◆ Saved entries

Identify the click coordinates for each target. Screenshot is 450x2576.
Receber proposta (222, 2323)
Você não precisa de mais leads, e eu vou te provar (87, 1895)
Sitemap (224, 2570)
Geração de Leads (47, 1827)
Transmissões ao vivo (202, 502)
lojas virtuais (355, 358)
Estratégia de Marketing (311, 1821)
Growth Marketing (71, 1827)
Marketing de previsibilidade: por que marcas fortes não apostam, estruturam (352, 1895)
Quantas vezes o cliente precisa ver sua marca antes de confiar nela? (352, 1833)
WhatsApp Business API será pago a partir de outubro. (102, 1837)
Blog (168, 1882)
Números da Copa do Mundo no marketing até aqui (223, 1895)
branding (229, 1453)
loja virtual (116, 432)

◆ Activity
Every one of the records is to be copied word for word.

◆ Written reply
Identify the click coordinates for each target. Screenshot is 450x2576.
Receber proposta (222, 2323)
Você não precisa de mais leads, e eu vou te provar (87, 1895)
Sitemap (224, 2570)
Geração de Leads (47, 1827)
Transmissões ao vivo (202, 502)
lojas virtuais (355, 358)
Estratégia de Marketing (311, 1821)
Growth Marketing (71, 1827)
Marketing de previsibilidade: por que marcas fortes não apostam, estruturam (352, 1895)
Quantas vezes o cliente precisa ver sua marca antes de confiar nela? (352, 1833)
WhatsApp Business API será pago a partir de outubro. (102, 1837)
Blog (168, 1882)
Números da Copa do Mundo no marketing até aqui (223, 1895)
branding (229, 1453)
loja virtual (116, 432)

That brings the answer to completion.